• [EXERCISE DIRECTIONS] Return each line of the following data exactly as it appears, without changing anything.

═════ SUPPLIED RECORDS

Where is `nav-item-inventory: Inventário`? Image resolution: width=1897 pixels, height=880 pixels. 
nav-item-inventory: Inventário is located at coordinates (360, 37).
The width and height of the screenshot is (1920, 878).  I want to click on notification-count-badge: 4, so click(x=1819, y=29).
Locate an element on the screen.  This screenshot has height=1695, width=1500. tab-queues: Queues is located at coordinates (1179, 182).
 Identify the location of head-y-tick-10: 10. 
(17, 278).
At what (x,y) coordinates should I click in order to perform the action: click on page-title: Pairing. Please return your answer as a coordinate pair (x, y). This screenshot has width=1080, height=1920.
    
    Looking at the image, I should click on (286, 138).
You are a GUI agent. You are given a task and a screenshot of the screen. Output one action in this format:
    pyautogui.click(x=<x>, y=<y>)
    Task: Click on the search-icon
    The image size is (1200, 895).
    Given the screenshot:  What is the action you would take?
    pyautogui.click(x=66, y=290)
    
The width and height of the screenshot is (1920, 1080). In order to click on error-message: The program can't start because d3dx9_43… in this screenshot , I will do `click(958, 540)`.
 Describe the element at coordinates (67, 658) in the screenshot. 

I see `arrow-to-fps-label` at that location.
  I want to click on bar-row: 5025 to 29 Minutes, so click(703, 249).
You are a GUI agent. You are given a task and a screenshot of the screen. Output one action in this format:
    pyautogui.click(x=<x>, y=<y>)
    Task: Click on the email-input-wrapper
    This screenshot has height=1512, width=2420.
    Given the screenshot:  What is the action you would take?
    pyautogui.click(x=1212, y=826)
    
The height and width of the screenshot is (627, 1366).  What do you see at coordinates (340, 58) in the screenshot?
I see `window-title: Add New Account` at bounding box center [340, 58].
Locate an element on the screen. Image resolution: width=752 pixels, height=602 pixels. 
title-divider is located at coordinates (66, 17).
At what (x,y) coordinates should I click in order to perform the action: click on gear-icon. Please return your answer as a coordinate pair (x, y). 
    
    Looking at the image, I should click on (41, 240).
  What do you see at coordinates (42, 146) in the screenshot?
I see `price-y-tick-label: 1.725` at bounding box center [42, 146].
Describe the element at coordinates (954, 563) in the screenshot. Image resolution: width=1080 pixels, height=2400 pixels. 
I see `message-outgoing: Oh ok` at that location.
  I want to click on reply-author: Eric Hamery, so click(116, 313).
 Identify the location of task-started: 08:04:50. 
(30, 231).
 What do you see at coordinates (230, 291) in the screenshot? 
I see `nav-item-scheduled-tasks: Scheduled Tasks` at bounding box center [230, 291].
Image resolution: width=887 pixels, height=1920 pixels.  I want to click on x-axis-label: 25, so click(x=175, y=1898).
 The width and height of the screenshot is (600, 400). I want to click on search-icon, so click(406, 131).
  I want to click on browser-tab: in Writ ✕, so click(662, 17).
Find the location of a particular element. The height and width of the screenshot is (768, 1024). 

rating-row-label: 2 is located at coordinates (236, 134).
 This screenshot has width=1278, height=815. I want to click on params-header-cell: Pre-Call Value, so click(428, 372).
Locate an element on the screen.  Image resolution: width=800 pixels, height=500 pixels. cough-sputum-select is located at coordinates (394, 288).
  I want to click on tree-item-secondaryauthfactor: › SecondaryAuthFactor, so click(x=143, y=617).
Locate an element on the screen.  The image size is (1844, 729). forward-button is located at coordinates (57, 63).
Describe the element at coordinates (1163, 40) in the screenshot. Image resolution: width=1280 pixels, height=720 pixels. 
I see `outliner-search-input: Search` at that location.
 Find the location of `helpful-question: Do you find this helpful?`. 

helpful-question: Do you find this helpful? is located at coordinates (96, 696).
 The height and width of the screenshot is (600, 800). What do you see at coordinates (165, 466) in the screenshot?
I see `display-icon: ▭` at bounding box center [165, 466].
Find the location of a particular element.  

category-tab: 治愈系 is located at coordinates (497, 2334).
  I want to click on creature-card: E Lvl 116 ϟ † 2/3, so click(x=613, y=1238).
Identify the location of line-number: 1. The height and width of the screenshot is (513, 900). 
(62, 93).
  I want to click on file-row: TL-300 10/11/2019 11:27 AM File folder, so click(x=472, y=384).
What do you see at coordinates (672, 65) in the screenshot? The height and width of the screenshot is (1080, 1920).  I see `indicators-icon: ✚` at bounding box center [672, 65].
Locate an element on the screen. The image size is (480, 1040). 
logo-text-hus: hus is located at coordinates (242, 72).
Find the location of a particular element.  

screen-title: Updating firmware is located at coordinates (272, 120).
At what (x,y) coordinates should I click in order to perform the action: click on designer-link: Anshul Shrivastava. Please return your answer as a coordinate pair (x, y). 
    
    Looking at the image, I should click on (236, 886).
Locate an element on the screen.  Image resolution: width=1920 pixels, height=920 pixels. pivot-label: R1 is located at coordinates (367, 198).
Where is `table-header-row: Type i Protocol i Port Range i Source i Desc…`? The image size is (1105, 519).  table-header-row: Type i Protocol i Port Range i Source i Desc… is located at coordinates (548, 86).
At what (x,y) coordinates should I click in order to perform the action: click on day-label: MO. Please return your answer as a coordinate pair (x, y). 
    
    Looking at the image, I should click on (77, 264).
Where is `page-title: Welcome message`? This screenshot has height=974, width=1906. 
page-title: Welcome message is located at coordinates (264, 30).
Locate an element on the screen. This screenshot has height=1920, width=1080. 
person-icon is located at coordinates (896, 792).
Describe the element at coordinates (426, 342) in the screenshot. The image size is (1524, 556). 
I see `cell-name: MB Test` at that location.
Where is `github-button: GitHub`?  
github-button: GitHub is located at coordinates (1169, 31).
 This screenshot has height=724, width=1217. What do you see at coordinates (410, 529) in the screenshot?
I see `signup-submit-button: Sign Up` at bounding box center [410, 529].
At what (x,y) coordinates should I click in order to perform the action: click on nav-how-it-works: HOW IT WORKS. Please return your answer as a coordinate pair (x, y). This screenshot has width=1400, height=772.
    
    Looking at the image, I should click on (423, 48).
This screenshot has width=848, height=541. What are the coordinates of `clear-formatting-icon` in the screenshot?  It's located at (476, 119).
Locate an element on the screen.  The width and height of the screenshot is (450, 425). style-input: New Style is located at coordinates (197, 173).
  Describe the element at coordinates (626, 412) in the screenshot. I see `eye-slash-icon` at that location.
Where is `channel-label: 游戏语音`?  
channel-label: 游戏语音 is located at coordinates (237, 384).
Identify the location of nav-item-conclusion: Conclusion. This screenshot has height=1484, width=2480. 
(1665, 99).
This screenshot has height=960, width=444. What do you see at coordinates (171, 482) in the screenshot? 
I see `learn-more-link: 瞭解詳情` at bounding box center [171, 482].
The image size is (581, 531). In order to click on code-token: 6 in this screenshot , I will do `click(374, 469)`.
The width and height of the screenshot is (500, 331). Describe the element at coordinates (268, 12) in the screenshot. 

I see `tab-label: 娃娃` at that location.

══════════

• [SOLVED PROBLEM]
Where is `nav-item-inventory: Inventário`? Image resolution: width=1897 pixels, height=880 pixels. 
nav-item-inventory: Inventário is located at coordinates (360, 37).
The width and height of the screenshot is (1920, 878).  I want to click on notification-count-badge: 4, so click(x=1819, y=29).
Locate an element on the screen.  This screenshot has height=1695, width=1500. tab-queues: Queues is located at coordinates (1179, 182).
 Identify the location of head-y-tick-10: 10. 
(17, 278).
At what (x,y) coordinates should I click in order to perform the action: click on page-title: Pairing. Please return your answer as a coordinate pair (x, y). This screenshot has width=1080, height=1920.
    
    Looking at the image, I should click on (286, 138).
You are a GUI agent. You are given a task and a screenshot of the screen. Output one action in this format:
    pyautogui.click(x=<x>, y=<y>)
    Task: Click on the search-icon
    The image size is (1200, 895).
    Given the screenshot:  What is the action you would take?
    pyautogui.click(x=66, y=290)
    
The width and height of the screenshot is (1920, 1080). In order to click on error-message: The program can't start because d3dx9_43… in this screenshot , I will do `click(958, 540)`.
 Describe the element at coordinates (67, 658) in the screenshot. 

I see `arrow-to-fps-label` at that location.
  I want to click on bar-row: 5025 to 29 Minutes, so click(703, 249).
You are a GUI agent. You are given a task and a screenshot of the screen. Output one action in this format:
    pyautogui.click(x=<x>, y=<y>)
    Task: Click on the email-input-wrapper
    This screenshot has height=1512, width=2420.
    Given the screenshot:  What is the action you would take?
    pyautogui.click(x=1212, y=826)
    
The height and width of the screenshot is (627, 1366).  What do you see at coordinates (340, 58) in the screenshot?
I see `window-title: Add New Account` at bounding box center [340, 58].
Locate an element on the screen. Image resolution: width=752 pixels, height=602 pixels. 
title-divider is located at coordinates (66, 17).
At what (x,y) coordinates should I click in order to perform the action: click on gear-icon. Please return your answer as a coordinate pair (x, y). 
    
    Looking at the image, I should click on (41, 240).
  What do you see at coordinates (42, 146) in the screenshot?
I see `price-y-tick-label: 1.725` at bounding box center [42, 146].
Describe the element at coordinates (954, 563) in the screenshot. Image resolution: width=1080 pixels, height=2400 pixels. 
I see `message-outgoing: Oh ok` at that location.
  I want to click on reply-author: Eric Hamery, so click(116, 313).
 Identify the location of task-started: 08:04:50. 
(30, 231).
 What do you see at coordinates (230, 291) in the screenshot? 
I see `nav-item-scheduled-tasks: Scheduled Tasks` at bounding box center [230, 291].
Image resolution: width=887 pixels, height=1920 pixels.  I want to click on x-axis-label: 25, so click(x=175, y=1898).
 The width and height of the screenshot is (600, 400). I want to click on search-icon, so click(406, 131).
  I want to click on browser-tab: in Writ ✕, so click(662, 17).
Find the location of a particular element. The height and width of the screenshot is (768, 1024). 

rating-row-label: 2 is located at coordinates (236, 134).
 This screenshot has width=1278, height=815. I want to click on params-header-cell: Pre-Call Value, so click(428, 372).
Locate an element on the screen.  Image resolution: width=800 pixels, height=500 pixels. cough-sputum-select is located at coordinates (394, 288).
  I want to click on tree-item-secondaryauthfactor: › SecondaryAuthFactor, so click(x=143, y=617).
Locate an element on the screen.  The image size is (1844, 729). forward-button is located at coordinates (57, 63).
Describe the element at coordinates (1163, 40) in the screenshot. Image resolution: width=1280 pixels, height=720 pixels. 
I see `outliner-search-input: Search` at that location.
 Find the location of `helpful-question: Do you find this helpful?`. 

helpful-question: Do you find this helpful? is located at coordinates (96, 696).
 The height and width of the screenshot is (600, 800). What do you see at coordinates (165, 466) in the screenshot?
I see `display-icon: ▭` at bounding box center [165, 466].
Find the location of a particular element.  

category-tab: 治愈系 is located at coordinates (497, 2334).
  I want to click on creature-card: E Lvl 116 ϟ † 2/3, so click(x=613, y=1238).
Identify the location of line-number: 1. The height and width of the screenshot is (513, 900). 
(62, 93).
  I want to click on file-row: TL-300 10/11/2019 11:27 AM File folder, so click(x=472, y=384).
What do you see at coordinates (672, 65) in the screenshot? The height and width of the screenshot is (1080, 1920).  I see `indicators-icon: ✚` at bounding box center [672, 65].
Locate an element on the screen. The image size is (480, 1040). 
logo-text-hus: hus is located at coordinates (242, 72).
Find the location of a particular element.  

screen-title: Updating firmware is located at coordinates (272, 120).
At what (x,y) coordinates should I click in order to perform the action: click on designer-link: Anshul Shrivastava. Please return your answer as a coordinate pair (x, y). 
    
    Looking at the image, I should click on (236, 886).
Locate an element on the screen.  Image resolution: width=1920 pixels, height=920 pixels. pivot-label: R1 is located at coordinates (367, 198).
Where is `table-header-row: Type i Protocol i Port Range i Source i Desc…`? The image size is (1105, 519).  table-header-row: Type i Protocol i Port Range i Source i Desc… is located at coordinates (548, 86).
At what (x,y) coordinates should I click in order to perform the action: click on day-label: MO. Please return your answer as a coordinate pair (x, y). 
    
    Looking at the image, I should click on (77, 264).
Where is `page-title: Welcome message`? This screenshot has height=974, width=1906. 
page-title: Welcome message is located at coordinates (264, 30).
Locate an element on the screen. This screenshot has height=1920, width=1080. 
person-icon is located at coordinates (896, 792).
Describe the element at coordinates (426, 342) in the screenshot. The image size is (1524, 556). 
I see `cell-name: MB Test` at that location.
Where is `github-button: GitHub`?  
github-button: GitHub is located at coordinates (1169, 31).
 This screenshot has height=724, width=1217. What do you see at coordinates (410, 529) in the screenshot?
I see `signup-submit-button: Sign Up` at bounding box center [410, 529].
At what (x,y) coordinates should I click in order to perform the action: click on nav-how-it-works: HOW IT WORKS. Please return your answer as a coordinate pair (x, y). This screenshot has width=1400, height=772.
    
    Looking at the image, I should click on (423, 48).
This screenshot has width=848, height=541. What are the coordinates of `clear-formatting-icon` in the screenshot?  It's located at (476, 119).
Locate an element on the screen.  The width and height of the screenshot is (450, 425). style-input: New Style is located at coordinates (197, 173).
  Describe the element at coordinates (626, 412) in the screenshot. I see `eye-slash-icon` at that location.
Where is `channel-label: 游戏语音`?  
channel-label: 游戏语音 is located at coordinates (237, 384).
Identify the location of nav-item-conclusion: Conclusion. This screenshot has height=1484, width=2480. 
(1665, 99).
This screenshot has height=960, width=444. What do you see at coordinates (171, 482) in the screenshot? 
I see `learn-more-link: 瞭解詳情` at bounding box center [171, 482].
The image size is (581, 531). In order to click on code-token: 6 in this screenshot , I will do `click(374, 469)`.
The width and height of the screenshot is (500, 331). Describe the element at coordinates (268, 12) in the screenshot. 

I see `tab-label: 娃娃` at that location.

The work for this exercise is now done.